### TASK DETAILS
List each line of the data that holds the string "Models".

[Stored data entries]
◆ ◆ ◆ ◆

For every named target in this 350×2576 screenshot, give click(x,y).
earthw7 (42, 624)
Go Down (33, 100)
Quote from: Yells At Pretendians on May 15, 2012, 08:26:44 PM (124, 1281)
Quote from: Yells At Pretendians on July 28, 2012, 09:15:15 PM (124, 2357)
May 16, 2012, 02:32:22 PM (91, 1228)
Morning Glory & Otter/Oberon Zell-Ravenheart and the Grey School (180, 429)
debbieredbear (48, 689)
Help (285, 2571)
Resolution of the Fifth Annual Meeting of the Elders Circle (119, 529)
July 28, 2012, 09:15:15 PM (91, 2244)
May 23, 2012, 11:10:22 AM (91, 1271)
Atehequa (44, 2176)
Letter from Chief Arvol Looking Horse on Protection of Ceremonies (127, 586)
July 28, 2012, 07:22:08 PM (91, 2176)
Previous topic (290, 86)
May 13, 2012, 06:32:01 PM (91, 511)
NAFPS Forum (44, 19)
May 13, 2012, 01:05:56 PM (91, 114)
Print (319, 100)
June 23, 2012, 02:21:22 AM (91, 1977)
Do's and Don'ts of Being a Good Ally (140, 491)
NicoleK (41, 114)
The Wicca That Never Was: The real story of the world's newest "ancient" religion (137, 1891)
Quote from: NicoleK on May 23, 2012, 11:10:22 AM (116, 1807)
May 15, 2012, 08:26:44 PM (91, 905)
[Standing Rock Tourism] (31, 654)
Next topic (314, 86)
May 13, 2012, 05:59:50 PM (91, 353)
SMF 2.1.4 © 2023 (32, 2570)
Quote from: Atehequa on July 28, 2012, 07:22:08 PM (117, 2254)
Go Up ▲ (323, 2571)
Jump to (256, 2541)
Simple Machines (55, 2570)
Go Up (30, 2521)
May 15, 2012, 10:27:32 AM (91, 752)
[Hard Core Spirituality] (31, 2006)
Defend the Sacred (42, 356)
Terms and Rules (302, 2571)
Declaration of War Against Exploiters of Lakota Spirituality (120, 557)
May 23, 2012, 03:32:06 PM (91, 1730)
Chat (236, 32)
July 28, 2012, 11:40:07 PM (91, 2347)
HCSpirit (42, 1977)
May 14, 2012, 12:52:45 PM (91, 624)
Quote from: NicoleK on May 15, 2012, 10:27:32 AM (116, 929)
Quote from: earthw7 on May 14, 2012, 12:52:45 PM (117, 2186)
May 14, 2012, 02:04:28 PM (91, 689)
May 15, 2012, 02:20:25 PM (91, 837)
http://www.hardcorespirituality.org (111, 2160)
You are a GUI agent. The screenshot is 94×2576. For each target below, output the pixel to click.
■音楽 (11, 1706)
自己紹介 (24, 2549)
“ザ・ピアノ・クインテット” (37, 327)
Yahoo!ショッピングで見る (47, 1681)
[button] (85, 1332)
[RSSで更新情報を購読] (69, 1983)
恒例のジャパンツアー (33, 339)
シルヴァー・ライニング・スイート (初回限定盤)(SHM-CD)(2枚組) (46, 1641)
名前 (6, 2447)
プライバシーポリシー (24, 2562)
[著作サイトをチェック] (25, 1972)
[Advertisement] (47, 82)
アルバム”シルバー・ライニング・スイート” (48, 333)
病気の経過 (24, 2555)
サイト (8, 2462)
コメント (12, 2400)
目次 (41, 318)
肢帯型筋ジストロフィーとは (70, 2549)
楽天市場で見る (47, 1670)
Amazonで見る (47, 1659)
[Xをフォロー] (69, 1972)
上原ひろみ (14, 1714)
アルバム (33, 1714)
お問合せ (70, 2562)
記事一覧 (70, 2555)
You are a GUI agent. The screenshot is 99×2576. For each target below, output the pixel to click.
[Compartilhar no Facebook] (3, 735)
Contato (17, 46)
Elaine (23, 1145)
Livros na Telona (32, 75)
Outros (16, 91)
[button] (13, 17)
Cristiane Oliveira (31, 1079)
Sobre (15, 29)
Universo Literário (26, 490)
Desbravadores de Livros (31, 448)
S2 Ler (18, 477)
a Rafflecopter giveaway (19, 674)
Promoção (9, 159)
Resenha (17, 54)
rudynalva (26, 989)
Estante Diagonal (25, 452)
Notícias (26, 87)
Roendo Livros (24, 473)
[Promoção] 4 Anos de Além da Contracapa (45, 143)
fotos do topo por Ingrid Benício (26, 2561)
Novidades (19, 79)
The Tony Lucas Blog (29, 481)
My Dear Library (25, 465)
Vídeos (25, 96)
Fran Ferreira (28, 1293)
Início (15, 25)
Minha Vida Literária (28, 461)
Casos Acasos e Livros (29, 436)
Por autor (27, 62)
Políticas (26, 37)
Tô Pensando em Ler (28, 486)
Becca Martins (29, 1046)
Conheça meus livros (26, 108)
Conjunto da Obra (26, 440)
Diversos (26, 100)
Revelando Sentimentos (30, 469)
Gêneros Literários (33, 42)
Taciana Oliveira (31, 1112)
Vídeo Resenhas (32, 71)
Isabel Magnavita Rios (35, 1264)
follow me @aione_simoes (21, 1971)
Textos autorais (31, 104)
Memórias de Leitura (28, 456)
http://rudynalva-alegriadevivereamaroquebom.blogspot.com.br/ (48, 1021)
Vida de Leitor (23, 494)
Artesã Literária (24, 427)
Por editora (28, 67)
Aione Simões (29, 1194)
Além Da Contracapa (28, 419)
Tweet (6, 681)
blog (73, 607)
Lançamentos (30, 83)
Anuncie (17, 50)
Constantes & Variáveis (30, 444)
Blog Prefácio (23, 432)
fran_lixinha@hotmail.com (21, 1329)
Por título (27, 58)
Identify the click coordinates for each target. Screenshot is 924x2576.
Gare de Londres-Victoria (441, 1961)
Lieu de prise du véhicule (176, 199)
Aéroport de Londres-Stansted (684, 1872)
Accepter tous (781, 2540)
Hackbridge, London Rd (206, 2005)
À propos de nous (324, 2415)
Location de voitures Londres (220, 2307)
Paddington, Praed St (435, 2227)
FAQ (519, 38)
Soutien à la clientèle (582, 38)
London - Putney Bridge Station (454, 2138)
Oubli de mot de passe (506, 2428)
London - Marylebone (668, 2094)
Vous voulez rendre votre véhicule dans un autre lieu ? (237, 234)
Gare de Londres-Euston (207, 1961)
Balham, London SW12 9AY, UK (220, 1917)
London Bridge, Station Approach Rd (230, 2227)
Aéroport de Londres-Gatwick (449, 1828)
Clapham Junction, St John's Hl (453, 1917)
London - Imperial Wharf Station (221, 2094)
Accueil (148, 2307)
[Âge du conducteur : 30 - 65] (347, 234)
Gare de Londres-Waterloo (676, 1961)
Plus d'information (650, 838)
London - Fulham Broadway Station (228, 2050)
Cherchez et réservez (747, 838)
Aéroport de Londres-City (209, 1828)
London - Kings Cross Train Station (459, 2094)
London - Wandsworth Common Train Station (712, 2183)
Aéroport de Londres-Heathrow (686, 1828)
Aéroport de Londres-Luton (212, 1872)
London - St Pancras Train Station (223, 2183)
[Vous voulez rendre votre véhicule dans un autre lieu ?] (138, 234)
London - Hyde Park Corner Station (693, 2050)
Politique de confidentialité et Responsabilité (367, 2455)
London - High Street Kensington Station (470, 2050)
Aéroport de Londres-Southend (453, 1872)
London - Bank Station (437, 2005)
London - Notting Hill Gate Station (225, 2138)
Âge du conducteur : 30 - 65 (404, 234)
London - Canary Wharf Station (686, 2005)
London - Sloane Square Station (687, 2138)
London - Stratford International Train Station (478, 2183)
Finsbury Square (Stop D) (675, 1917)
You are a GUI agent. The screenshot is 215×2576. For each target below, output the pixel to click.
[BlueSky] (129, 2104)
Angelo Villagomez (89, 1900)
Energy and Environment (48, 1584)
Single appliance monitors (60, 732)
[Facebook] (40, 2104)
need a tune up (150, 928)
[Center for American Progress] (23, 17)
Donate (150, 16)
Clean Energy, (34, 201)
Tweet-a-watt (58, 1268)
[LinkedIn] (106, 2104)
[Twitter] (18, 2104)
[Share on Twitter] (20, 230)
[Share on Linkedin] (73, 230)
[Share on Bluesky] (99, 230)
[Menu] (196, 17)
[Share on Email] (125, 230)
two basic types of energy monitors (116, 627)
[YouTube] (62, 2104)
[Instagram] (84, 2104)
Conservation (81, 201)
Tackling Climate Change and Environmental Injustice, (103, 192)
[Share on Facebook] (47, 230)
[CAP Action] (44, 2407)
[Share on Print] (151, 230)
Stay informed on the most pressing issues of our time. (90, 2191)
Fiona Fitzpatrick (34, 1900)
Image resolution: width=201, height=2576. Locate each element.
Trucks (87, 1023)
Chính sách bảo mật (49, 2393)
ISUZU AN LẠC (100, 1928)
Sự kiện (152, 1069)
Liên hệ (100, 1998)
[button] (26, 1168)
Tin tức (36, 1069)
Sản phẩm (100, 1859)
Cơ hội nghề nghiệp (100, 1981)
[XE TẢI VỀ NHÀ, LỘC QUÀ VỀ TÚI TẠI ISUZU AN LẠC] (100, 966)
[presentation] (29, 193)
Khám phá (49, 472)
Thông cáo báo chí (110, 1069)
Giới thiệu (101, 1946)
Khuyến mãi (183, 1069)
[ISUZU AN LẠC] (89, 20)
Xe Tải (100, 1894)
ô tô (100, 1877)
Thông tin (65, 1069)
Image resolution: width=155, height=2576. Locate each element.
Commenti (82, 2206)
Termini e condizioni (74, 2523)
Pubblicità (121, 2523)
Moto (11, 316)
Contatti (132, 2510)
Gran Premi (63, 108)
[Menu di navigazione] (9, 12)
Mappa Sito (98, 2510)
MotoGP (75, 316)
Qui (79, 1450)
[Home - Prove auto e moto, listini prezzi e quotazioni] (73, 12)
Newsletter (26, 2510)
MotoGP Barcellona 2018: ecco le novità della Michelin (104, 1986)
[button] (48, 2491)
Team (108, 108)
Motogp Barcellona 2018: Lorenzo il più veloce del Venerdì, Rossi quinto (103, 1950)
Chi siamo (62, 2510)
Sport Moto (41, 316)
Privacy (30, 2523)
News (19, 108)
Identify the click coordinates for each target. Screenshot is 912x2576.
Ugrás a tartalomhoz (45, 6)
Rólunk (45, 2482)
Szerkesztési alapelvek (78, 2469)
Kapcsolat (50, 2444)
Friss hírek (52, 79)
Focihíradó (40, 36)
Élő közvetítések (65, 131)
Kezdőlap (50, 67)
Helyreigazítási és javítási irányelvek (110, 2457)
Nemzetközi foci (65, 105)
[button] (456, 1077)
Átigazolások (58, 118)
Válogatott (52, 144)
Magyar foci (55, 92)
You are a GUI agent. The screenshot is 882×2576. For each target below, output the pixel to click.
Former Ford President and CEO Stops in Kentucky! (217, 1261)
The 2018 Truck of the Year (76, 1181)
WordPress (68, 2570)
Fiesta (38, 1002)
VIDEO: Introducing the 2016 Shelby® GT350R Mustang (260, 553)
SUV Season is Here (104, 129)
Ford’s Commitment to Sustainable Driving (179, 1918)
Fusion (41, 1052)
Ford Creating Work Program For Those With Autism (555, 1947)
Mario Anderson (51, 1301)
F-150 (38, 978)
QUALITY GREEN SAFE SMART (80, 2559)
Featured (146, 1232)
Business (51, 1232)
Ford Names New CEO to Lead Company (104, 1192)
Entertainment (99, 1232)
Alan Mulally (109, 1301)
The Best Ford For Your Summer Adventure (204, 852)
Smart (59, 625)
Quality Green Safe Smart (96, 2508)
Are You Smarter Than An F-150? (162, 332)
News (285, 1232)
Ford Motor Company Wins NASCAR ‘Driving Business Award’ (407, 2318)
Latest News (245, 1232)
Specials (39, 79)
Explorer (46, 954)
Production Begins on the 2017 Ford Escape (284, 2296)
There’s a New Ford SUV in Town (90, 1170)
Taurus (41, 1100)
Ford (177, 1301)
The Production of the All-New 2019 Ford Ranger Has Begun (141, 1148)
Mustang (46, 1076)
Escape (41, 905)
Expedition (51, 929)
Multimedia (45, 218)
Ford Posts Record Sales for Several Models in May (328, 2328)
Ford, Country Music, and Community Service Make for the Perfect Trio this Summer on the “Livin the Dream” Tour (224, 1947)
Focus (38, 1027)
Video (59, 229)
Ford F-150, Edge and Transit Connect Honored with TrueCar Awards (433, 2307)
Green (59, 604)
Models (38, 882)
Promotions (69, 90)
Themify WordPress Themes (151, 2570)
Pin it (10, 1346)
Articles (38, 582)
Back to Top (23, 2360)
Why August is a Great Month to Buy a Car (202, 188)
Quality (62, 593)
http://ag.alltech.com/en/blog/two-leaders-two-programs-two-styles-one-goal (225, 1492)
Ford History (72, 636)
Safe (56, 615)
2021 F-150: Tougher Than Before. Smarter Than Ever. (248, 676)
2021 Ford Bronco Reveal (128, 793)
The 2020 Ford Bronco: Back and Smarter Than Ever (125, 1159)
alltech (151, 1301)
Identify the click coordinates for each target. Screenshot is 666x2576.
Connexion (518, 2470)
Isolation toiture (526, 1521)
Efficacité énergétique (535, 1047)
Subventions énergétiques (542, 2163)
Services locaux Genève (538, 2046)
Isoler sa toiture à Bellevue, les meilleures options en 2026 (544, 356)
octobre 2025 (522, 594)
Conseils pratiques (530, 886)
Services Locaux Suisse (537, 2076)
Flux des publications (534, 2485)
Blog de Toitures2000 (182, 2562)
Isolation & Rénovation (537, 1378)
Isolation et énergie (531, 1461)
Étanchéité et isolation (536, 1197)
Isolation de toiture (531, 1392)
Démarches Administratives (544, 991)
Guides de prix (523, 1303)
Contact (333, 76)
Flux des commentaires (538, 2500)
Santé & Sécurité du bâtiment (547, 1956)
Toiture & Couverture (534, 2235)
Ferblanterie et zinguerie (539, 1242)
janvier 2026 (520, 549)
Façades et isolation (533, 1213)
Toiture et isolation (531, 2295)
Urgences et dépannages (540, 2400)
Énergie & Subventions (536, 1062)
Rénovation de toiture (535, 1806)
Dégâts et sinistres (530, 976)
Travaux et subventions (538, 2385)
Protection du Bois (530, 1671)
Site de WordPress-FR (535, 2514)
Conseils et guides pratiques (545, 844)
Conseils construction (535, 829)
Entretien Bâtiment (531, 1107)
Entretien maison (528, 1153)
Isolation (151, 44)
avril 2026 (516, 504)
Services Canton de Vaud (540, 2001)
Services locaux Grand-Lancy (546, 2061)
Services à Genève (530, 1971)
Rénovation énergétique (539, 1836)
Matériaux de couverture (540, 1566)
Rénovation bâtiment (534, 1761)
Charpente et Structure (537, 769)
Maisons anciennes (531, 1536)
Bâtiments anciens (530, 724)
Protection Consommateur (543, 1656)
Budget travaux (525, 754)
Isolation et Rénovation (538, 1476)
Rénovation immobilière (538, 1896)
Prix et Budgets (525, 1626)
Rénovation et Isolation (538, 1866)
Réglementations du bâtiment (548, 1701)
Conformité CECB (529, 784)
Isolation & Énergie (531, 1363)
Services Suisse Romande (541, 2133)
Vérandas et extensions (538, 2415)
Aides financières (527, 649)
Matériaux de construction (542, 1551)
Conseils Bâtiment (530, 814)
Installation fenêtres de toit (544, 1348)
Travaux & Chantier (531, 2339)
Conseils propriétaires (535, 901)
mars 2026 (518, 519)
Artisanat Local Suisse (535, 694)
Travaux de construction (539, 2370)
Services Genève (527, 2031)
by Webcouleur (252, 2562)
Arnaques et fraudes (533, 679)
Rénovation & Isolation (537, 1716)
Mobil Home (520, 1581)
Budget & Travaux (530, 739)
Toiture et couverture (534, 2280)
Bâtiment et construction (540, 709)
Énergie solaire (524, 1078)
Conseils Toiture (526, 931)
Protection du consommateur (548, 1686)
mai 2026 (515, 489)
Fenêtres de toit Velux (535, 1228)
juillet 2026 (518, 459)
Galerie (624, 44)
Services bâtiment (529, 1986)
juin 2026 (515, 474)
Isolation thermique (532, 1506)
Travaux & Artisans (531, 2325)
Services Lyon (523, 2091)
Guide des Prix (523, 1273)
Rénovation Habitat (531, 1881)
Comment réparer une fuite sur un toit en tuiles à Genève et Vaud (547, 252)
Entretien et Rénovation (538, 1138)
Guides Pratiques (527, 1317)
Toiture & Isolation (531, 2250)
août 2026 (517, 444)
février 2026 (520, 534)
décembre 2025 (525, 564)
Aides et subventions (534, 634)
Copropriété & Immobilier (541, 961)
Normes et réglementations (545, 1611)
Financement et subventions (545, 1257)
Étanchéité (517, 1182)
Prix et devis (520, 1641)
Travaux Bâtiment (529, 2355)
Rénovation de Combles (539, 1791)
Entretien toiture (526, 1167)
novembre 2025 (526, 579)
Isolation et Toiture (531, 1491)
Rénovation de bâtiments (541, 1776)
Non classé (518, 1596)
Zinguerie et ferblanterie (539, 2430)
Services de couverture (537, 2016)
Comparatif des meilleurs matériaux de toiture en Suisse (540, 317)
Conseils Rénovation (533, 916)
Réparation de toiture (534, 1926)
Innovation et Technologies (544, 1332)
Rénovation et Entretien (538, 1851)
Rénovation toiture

◆ ◆ ◆ ◆

### ANSWER TO THIS PROBLEM
Ford Posts Record Sales for Several Models in May (328, 2328)
Models (38, 882)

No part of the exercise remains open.